Dados de apontamento em páginas e telas
• • • • •

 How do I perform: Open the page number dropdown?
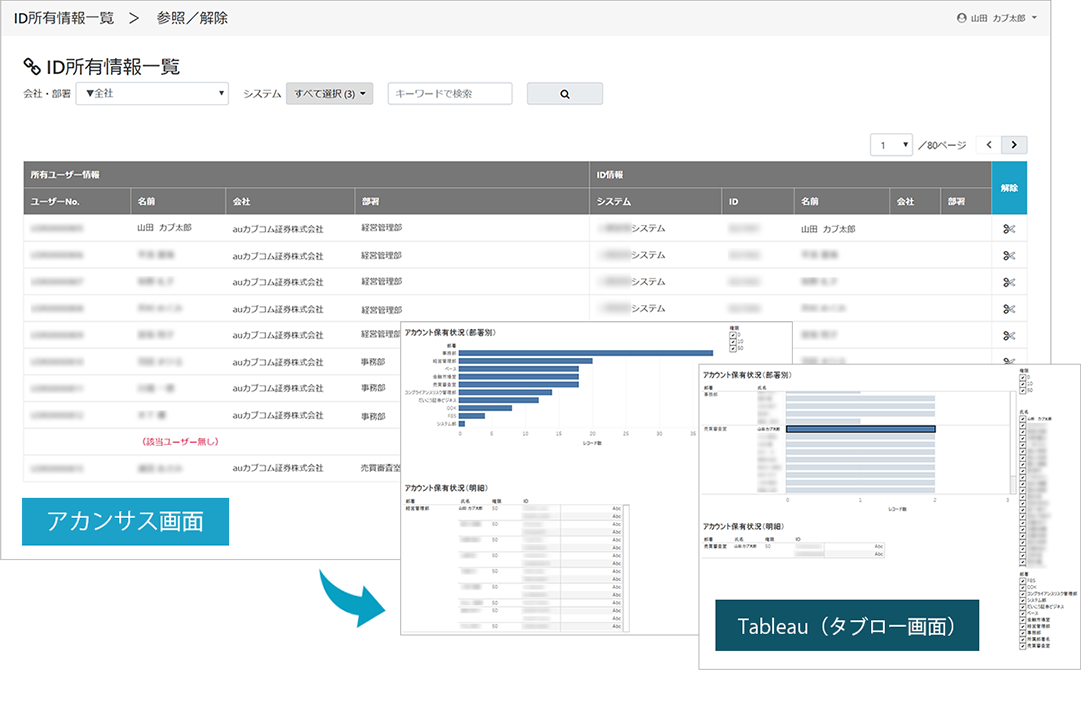point(891,145)
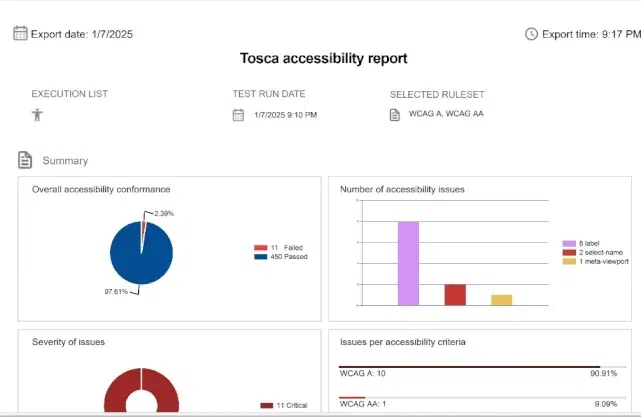
Task: Click the selected ruleset document icon
Action: point(395,114)
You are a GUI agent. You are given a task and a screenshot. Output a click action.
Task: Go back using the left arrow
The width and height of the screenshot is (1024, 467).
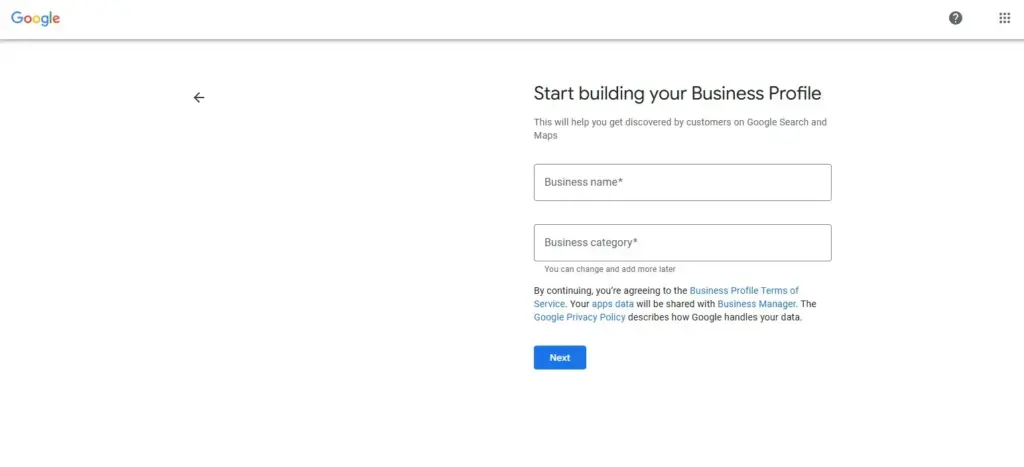click(x=199, y=97)
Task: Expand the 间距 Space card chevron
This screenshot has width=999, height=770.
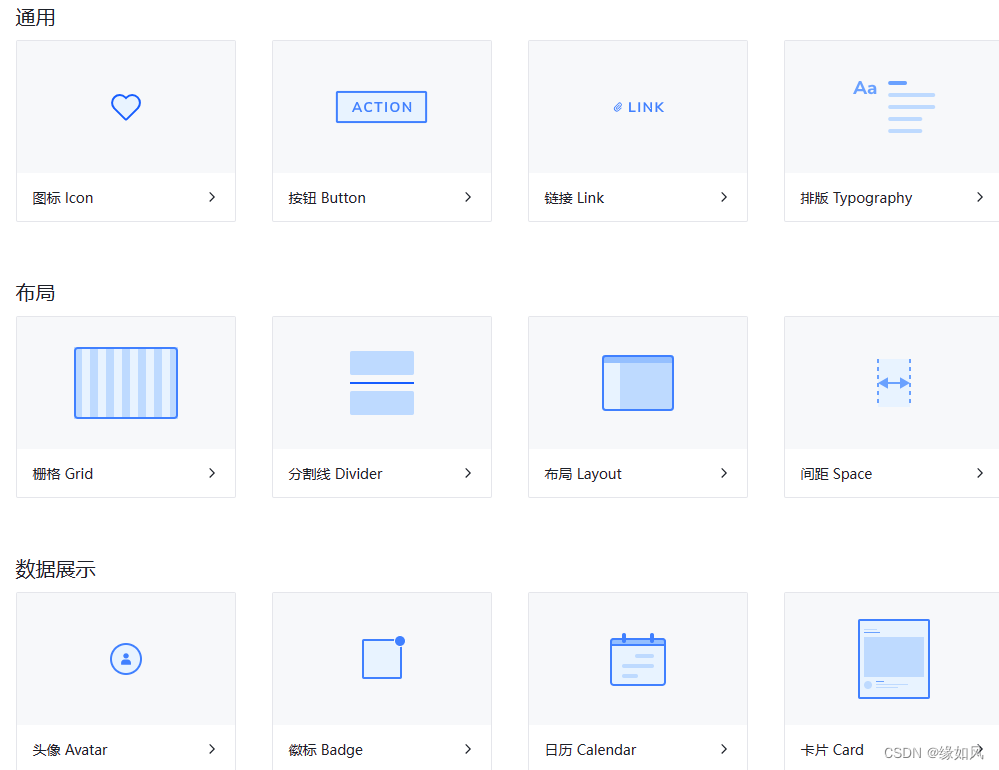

• • • • •

◆ Instruções do exercício
Substitua "left arrow" por "back arrow" nos registros que começam na linha com "You are a GUI" e seguem até o fim, sem alterar mais nada. Reproduza só essas linhas e deixe as imagens de fora da resposta.

◆ Solução da tarefa
You are a GUI agent. You are given a task and a screenshot. Output a click action.
Task: Go back using the back arrow
The width and height of the screenshot is (1024, 467).
click(x=199, y=97)
Task: Expand the 间距 Space card chevron
This screenshot has width=999, height=770.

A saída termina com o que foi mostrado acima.